É claro que nem todo algoritmo é tão simples quanto uma receita de bolo ou os procedimentos para uma soma básica em matemática. Os chamados algoritmos genéticos, baseados na evolução biológica, mais especificamente, na genética populacional, funcionam a partir do modelo de sistemas adaptativos, tentando gerar soluções aceitáveis para os problemas a partir de conhecimentos acumulados sobre os mesmos. Não trabalham codificando um parâmetro de solução, mas conjuntos de parâmetros; não trabalham com indivíduos, mas com populações; utilizam-se de informações sobre custos e recompensas, e de regras probabilísticas e não determinísticas.
Em outras palavras, tentam replicar os processos da evolução biológica, não apenas apresentando um passo a passo determinístico, e sim atuando a partir de cálculos de probabilidade. Neste caso, os elementos históricos, referentes à origem do problema e formas anteriormente testadas para solução, são fontes de conhecimento que integram o cálculo probabilístico.
O leitor deve estar pensando: Mas o que tudo isso tem a ver com filosofia? E mais, qual a relação com a retrospectiva 2017?

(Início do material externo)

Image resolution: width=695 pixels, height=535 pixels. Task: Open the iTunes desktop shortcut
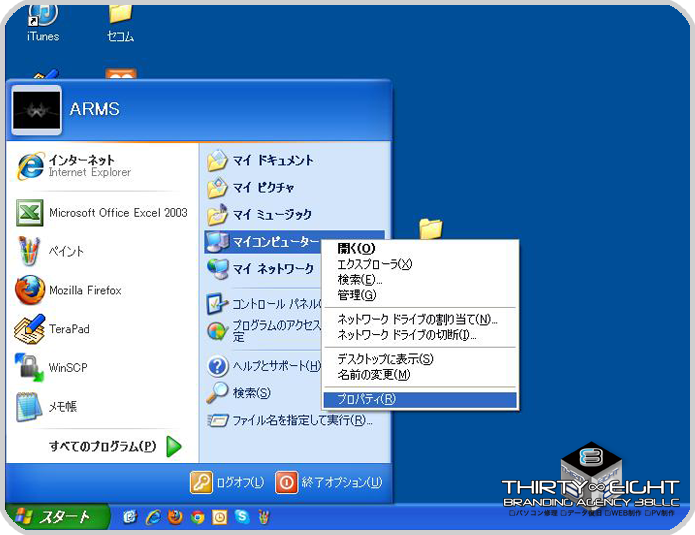pos(42,20)
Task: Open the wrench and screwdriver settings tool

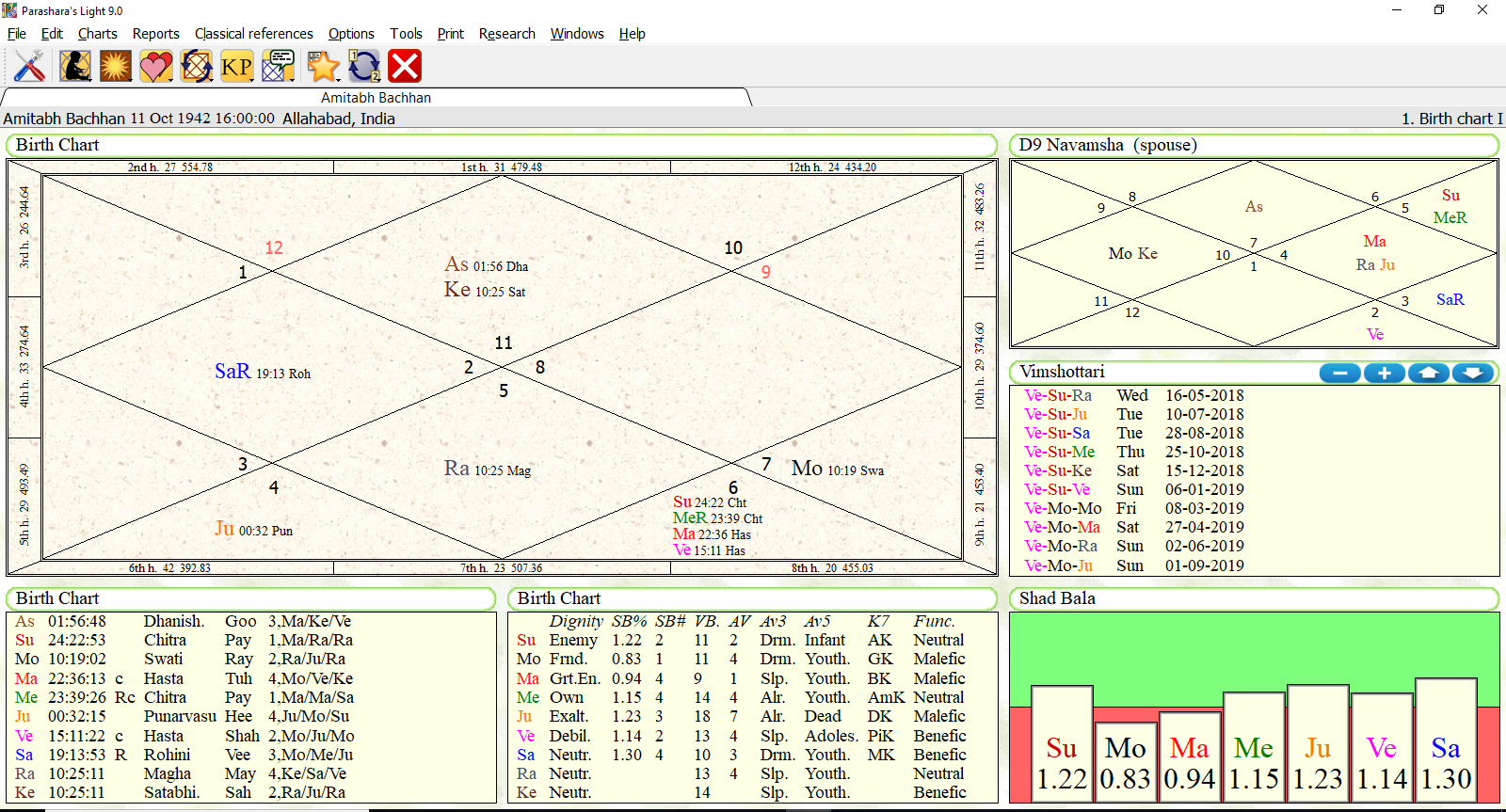Action: pyautogui.click(x=29, y=67)
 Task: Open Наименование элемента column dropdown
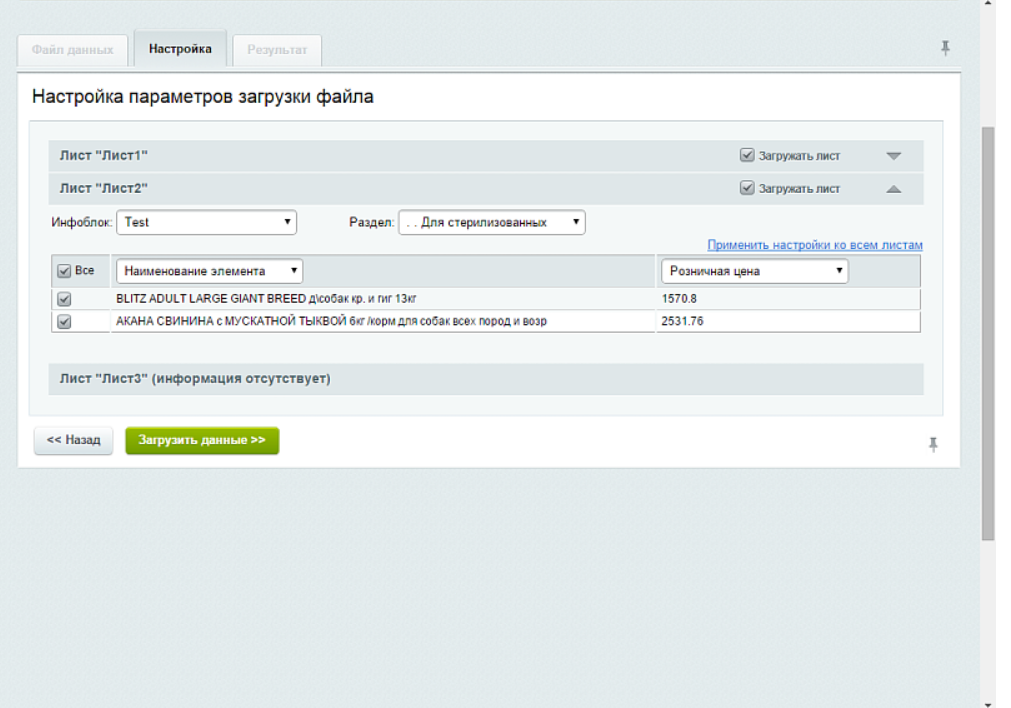tap(209, 271)
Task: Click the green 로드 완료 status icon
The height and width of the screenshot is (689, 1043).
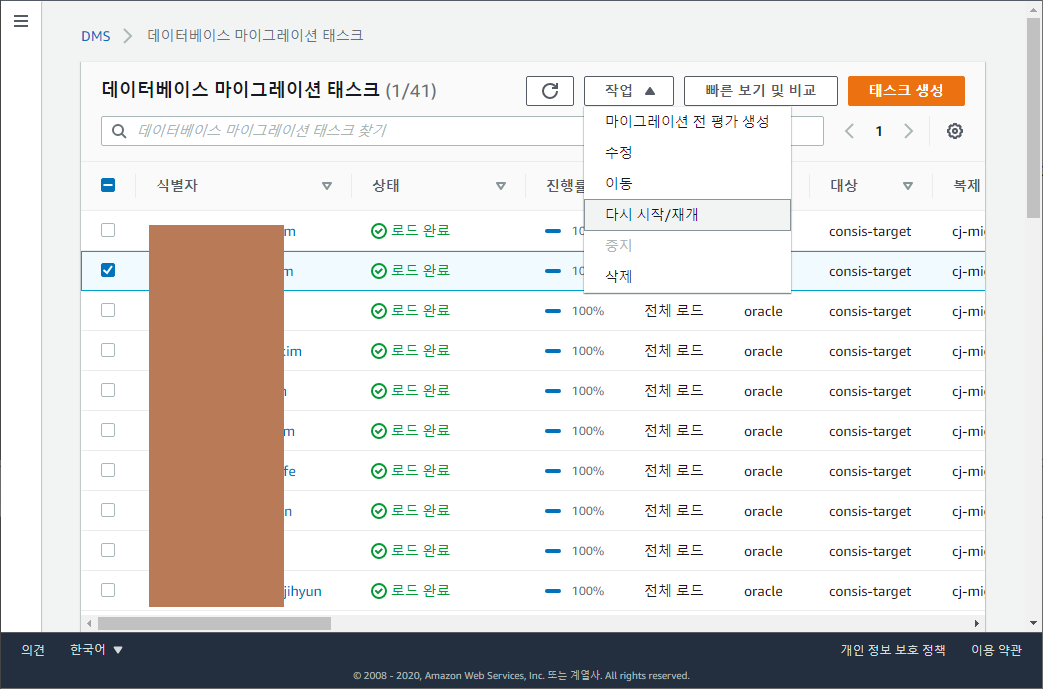Action: click(378, 231)
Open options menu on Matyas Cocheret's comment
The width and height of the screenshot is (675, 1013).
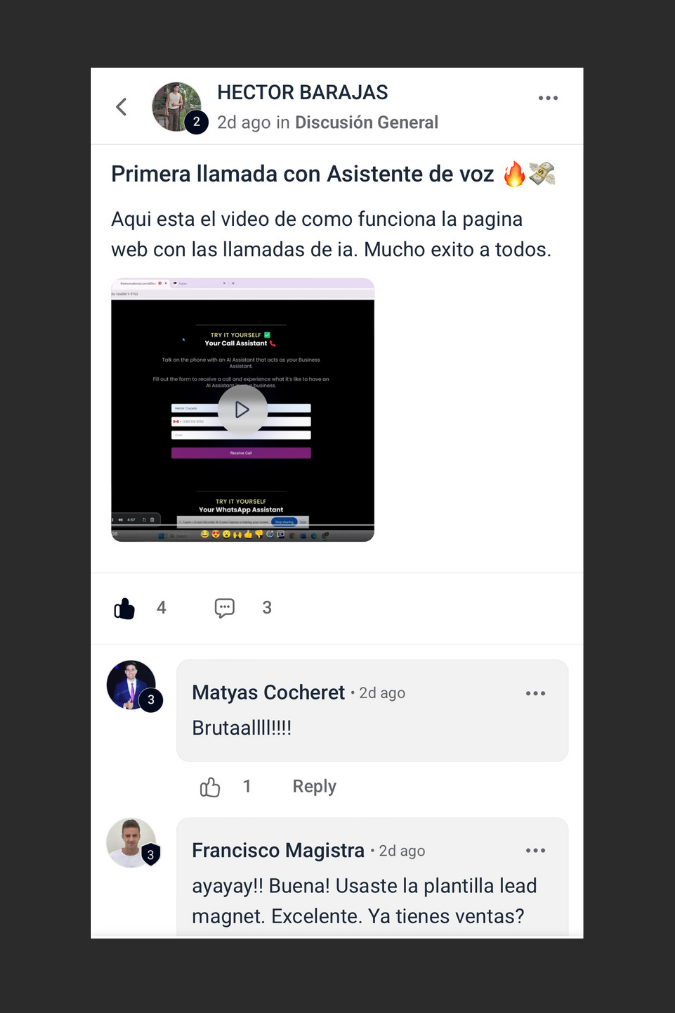tap(535, 693)
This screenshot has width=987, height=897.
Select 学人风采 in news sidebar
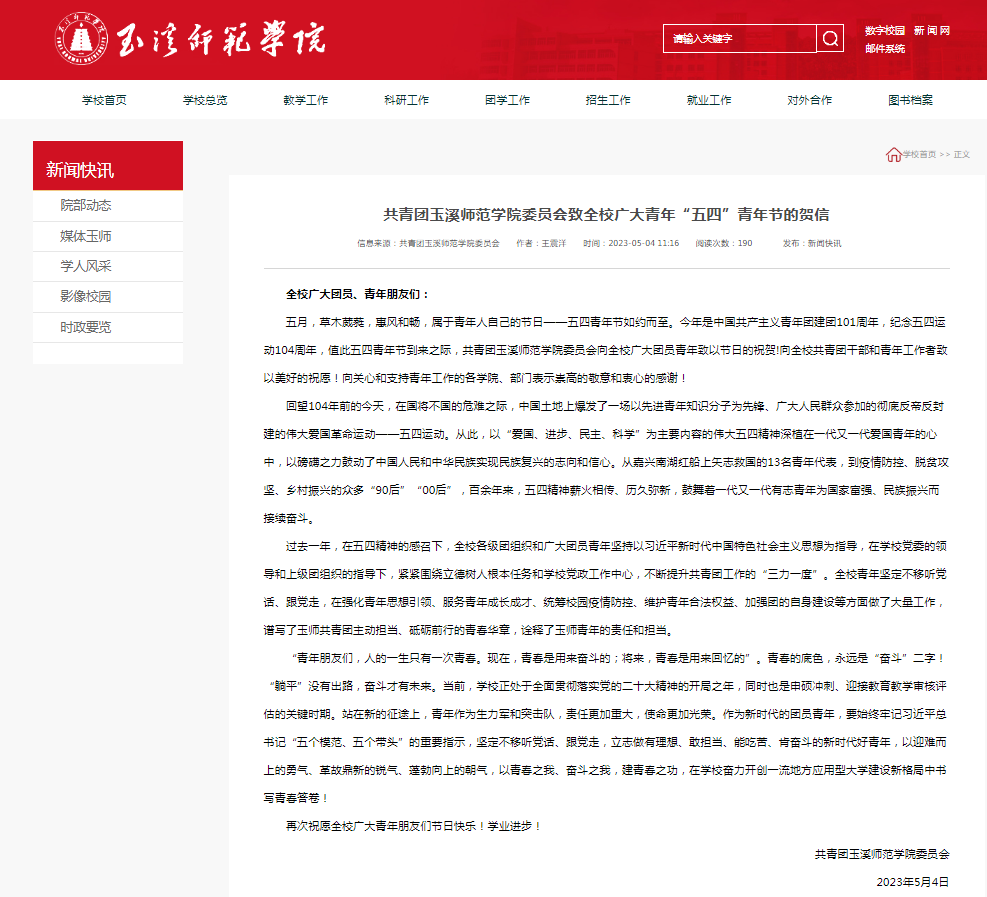pos(86,266)
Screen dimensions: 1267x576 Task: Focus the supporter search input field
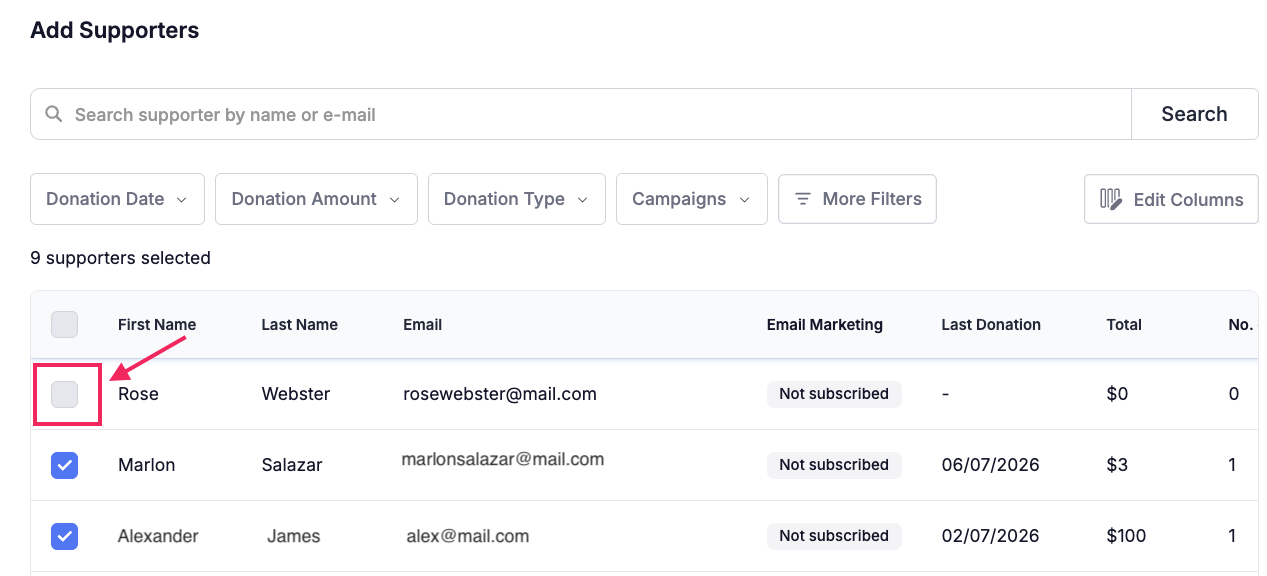(x=581, y=114)
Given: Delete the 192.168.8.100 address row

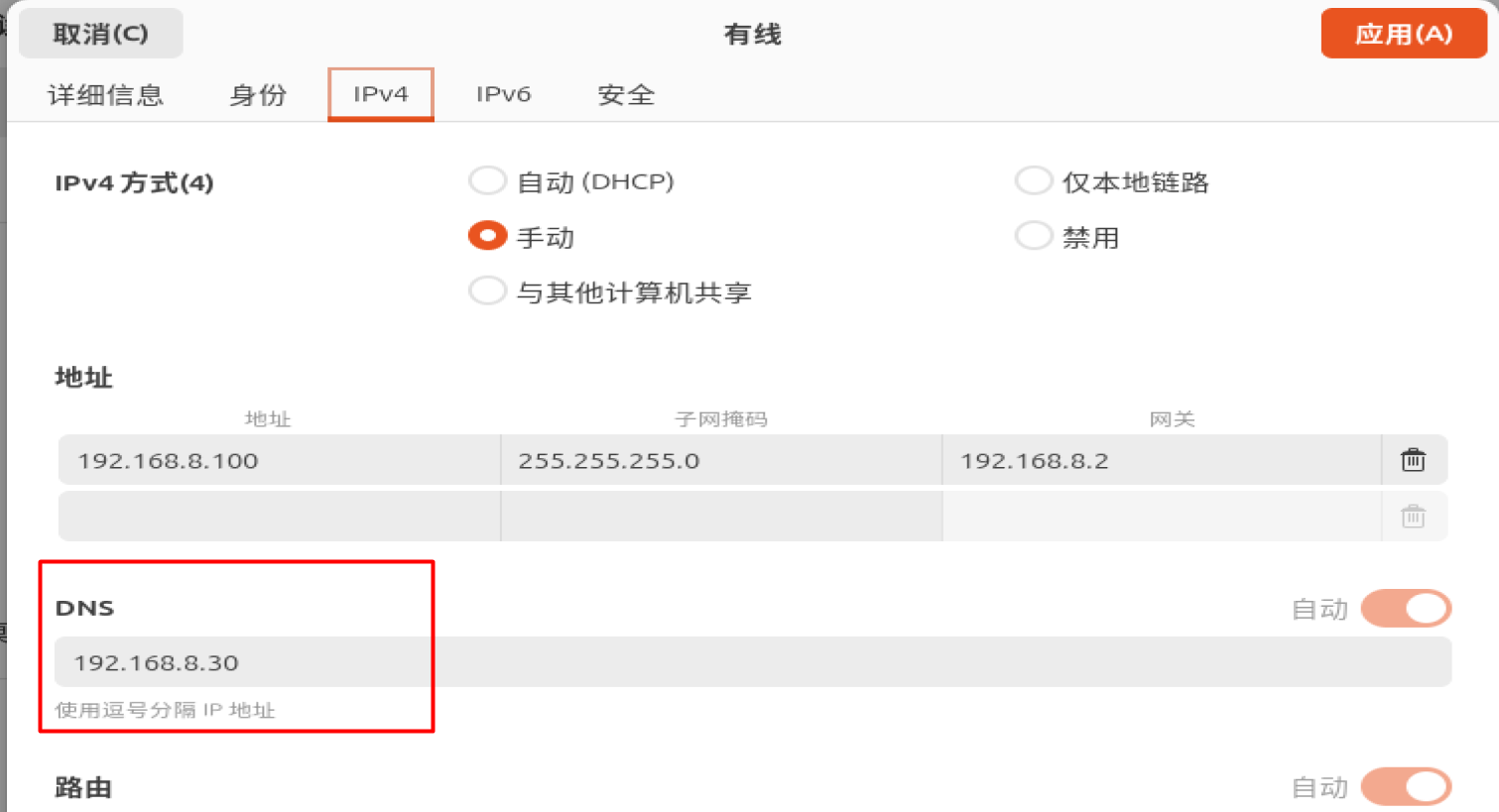Looking at the screenshot, I should point(1413,460).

Em uma breve reflexão, se você acredita, como muitas pessoas, que um software de uma rede social sabe mais sobre você do que seus parentes e amigos, se você acredita que os critérios estabelecidos pelo programador do software são mais relevantes que os critérios que você estabeleceria e, se, além disso, acredita que o estudo da matemática, da história, das ciências, da filosofia, das artes não são importantes porque todo o conhecimento que você precisa está disponível na internet, lembre-se que os buscadores executam tarefas descritas em algoritmos, com critérios estabelecidos por programadores, de acordo com os objetivos para os quais foram contratados.
Algoritmos, todos nós podemos criar, podemos também executar tarefas segundo os algoritmos que criamos, mas eles não representam aquilo que somos, nem são capazes de ter um conhecimento sobre nós maior do que aquele nós mesmos temos ou as pessoas com as quais convivemos possuem. Mais importante, eles não decodificam para nós, nossos próprios pensamentos, sentimentos, sonhos, desejos, crenças. Eles apenas categorizam padrões a partir de critérios e regras estabelecidos, às vezes arbitrariamente, a fim de obter certos resultados; às vezes a partir de um estudo histórico de nossos comportamentos, em geral, também tentando obter certos resultados interessantes àqueles que “lucram” com a rede.
Para além dos algoritmos das redes sociais, quais os seus critérios para a retrospectiva 2017 e, diante deles, o que você aprendeu durante este ano que poderá tornar o mundo e nossas vidas melhores?